(CHALLENGE): Rescale the material in the stretch from "How do I perform: Click the word" through "click(x=132, y=206)", copying every line in full, requests included. Multiply each coordinate in the answers by 1.5 and round to whole numbers, rounding halves up, and leave all other numbers unchanged.

(WORKING DATA):
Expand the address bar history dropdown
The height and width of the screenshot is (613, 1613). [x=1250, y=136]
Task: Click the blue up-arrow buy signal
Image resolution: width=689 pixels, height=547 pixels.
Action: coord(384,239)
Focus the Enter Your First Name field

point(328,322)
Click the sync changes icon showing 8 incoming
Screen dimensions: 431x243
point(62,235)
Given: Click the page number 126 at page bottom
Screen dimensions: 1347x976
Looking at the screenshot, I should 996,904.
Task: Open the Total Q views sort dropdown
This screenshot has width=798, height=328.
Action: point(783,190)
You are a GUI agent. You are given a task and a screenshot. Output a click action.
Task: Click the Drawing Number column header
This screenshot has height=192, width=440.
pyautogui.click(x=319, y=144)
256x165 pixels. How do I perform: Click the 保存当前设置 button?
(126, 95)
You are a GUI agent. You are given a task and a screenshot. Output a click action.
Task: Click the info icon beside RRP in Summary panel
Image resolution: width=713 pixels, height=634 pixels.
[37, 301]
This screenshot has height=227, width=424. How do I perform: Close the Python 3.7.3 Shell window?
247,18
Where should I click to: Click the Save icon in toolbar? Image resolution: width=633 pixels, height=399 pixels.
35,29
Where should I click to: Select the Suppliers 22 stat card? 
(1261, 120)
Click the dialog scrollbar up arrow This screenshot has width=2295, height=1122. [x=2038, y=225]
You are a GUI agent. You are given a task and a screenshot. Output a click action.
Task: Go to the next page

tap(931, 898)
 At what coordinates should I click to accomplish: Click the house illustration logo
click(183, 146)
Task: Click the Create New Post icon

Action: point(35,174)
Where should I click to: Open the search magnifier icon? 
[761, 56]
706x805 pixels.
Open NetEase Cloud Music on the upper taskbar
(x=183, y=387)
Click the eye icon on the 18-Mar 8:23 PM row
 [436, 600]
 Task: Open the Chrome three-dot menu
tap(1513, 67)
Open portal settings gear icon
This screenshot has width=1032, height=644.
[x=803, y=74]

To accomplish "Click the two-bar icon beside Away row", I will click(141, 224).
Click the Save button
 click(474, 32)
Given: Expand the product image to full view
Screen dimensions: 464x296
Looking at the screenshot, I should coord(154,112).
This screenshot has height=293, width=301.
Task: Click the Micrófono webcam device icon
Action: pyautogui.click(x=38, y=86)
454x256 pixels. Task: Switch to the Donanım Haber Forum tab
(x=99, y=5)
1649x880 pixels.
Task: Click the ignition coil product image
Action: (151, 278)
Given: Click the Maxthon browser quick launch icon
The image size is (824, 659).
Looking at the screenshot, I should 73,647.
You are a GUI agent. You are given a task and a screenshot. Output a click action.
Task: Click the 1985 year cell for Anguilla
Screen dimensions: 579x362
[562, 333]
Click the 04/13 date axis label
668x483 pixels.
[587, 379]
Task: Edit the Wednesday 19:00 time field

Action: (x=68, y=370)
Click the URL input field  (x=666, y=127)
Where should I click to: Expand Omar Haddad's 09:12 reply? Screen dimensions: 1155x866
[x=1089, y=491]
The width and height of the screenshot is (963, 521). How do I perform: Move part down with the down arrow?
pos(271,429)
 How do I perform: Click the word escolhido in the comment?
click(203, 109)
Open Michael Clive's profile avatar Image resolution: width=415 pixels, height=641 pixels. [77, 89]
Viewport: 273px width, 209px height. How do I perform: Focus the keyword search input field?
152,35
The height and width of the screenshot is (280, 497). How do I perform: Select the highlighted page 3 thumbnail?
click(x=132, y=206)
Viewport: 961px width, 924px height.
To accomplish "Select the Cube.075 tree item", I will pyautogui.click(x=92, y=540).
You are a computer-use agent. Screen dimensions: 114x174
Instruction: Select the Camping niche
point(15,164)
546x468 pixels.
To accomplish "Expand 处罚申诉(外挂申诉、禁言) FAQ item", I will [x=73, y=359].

(EXERCISE ANSWER):
 How do I perform: Click the word escolhido in the comment?
click(305, 164)
Open Michael Clive's profile avatar Image resolution: width=415 pixels, height=641 pixels. [116, 134]
Viewport: 273px width, 209px height. How do I perform: Focus the keyword search input field?
228,53
The height and width of the screenshot is (280, 497). How do I perform: Select the highlighted page 3 thumbnail?
click(x=198, y=309)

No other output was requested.